(ТЕКСТ):
######
Классификация политических систем
Долгое время в сравнительной политологии доминировало разграничение политических систем на англо-американские, континентально-европейские, доиндустриальные и частично индустриальные, а также тоталитарные, проведенное Г.
Алмондом еще в середине 50-х гг. [12].Как известно, Алмонд в качестве критериев такой классификации выдвинул ролевую структуру (role structure) и доминирующую политическую культуру, а также степень модернизированности системы. Сравнивая англо-американскую и континентально-европейскую системы индустриальног типа, Алмонд указывал, что для Англии и США характерны высокая степень автономии и изолированности ролей акторов политической системы, что дополняется функциональной определенностью структур политической системы. Например, политические партии здесь рассматриваются как относительно независимые от социальных групп и правительства организации, которые в политической системе несут особую ответственность за осуществление функции агрегации интересов.
В государствах континентальной Европы, по мнению Алмонда, этого не наблюдалось. Во Франции четвертой Республики или в Веймарской Германии можно было отчетливо видеть взаимное проникновение элементов политической и социальной систем и их интеграцию в рамках особых субкультур; например, во Франции ими были католическая, социалистическая и коммунистическая. В Италии пресса являлась не автономной, но “склонной подчиняться определенным группам интересов и партиям”. Структурные элементы политической системы в этих странах были, скорее, полифункциональными, нежели специализированными в выполнении основных функций.
Кроме того, в Англии и США граждане обычно принадлежат к нескольким организациям или неассоциированным группам с разными интересами и испытывают на себе психологическое воздействие с разных сторон. Это приводит их к умеренности в политических взглядах и ориентациях.
Лидеры организаций с гетерогенным составом также подвергаются разнонаправленному давлению, что побуждает их вырабатывать промежуточный, средний политический курс. В континентальной Европе, где социальные и идеологические противоречия были более ярко выражены, членство людей в группах с разными интересами представляло собой, скорее, исключение, чем правило. Это приводило к тому, что “приверженности граждан замыкались исключительно внутри определенных сегментов общества”, что содействовало радикализации их позиций и острому политическому противостоянию.Частично совпадающая принадлежность характерна для гомогенной политической культуры, тогда как в гетерогенной культуре пересечения между ее отдельными структурными элементами либо немногочисленны, либо отсутствуют вообще. Типология Алмонда настаивала на том, что стабильные англо-американские системы имеют гомогенную культуру, а относительно нестабильные континентально-европейские отличаются разногласиями между субкультурами.
######
(СОХРАНЕННЫЙ ЛИСТИНГ):
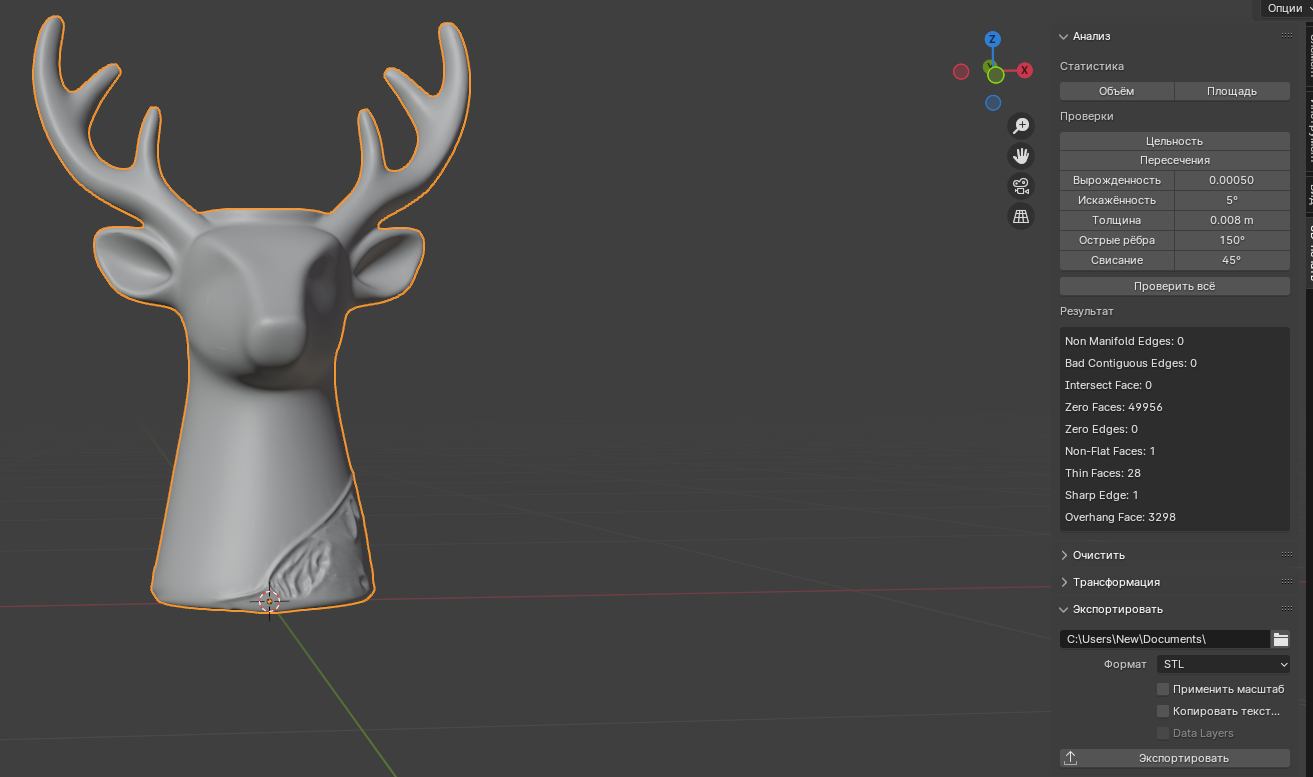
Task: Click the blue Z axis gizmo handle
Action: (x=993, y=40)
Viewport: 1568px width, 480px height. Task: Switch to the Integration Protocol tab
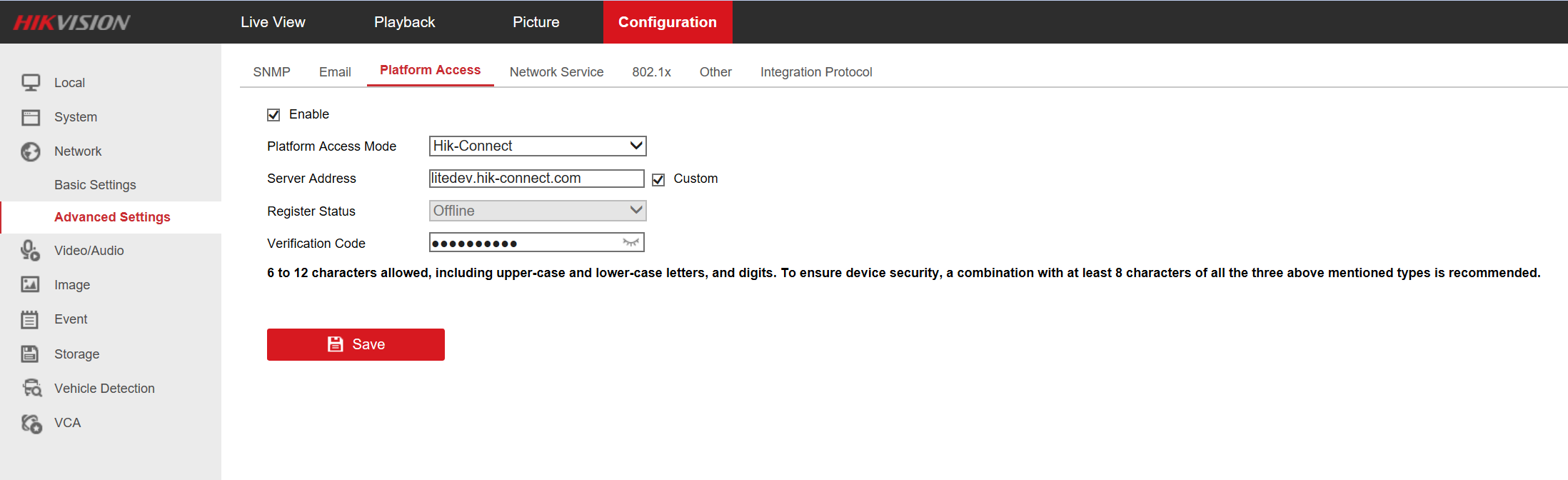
######
(ЗАДАНИЯ ДЛЯ ВЫПОЛНЕНИЯ):
[a] Определите, согласуются ли с текстом о классификации политических систем утверждения (i) «Алмонд предложил свою классификацию в середине 50-х годов», (ii) «В Италии пресса была автономной», (iii) «В континентальной Европе членство людей в группах с разными интересами было правилом». Для каждого ответьте «да» или «нет» и приведите решающие слова текста дословной цитатой.
[b] Продолжите текст о классификации политических систем с того места, на котором он заканчивается.

(ОЖИДАЕМЫЕ ОТВЕТЫ):
[a]
(i) Да: «еще в середине 50-х гг.»
(ii) Нет: «В Италии пресса являлась не автономной».
(iii) Нет: «представляло собой, скорее, исключение, чем правило».

[b]
К приведенным выше различиям американский политолог
А. Лейпхарт добавил еще одно, связанное с характером партийных систем. Поскольку в англо-американских системах агрегация интересов является важнейшей функцией партий и призвана трансформировать осознанные интересы общества в относительно небольшой набор политических альтернатив, двухпартийная система (бипартизм) является наиболее подходящим механизмом, необходимым для достижения поставленных целей. Многопартийность (мультипар- тизм) в таких обществах был бы менее эффективным объединителем интересов. С другой стороны, наличие большого числа сравнительно мелких партий (континентально-европейская ситуация) повышает вероятность того, что каждая из них будет выражать интересы определенных субкультур и их клиентов, предоставляя минимальные возможности для репрезентации общенациональных интересов [13].
Таким образом, Алмонд выделял два типа западных индустриальных демократий: континентально-европейский, с преобладанием негомогенной и не светской (идеологизированной) политической культуры, слабой автономией подсистем, и более развитый англоамериканский тип.
Лейпхарт назвал подход Алмонда идеализацией британской, или Вестминстерской, модели демократии. Однако наличие данного разграничения позволило взглянуть на континентальную Европу как на самостоятельный регион, который выработал свою собственную форму демократии и смог добиться ее стабилизации и высокого уровня развития, несмотря на существование во многих европейских странах серьезных субкультурных различий. Именно европейский путь к демократии является наиболее подходящей моделью для ряда развивающихся стран, которым свойственна еще большая культурная пестрота и политико-идеологические противоречия, чем Европе в середине прошлого века.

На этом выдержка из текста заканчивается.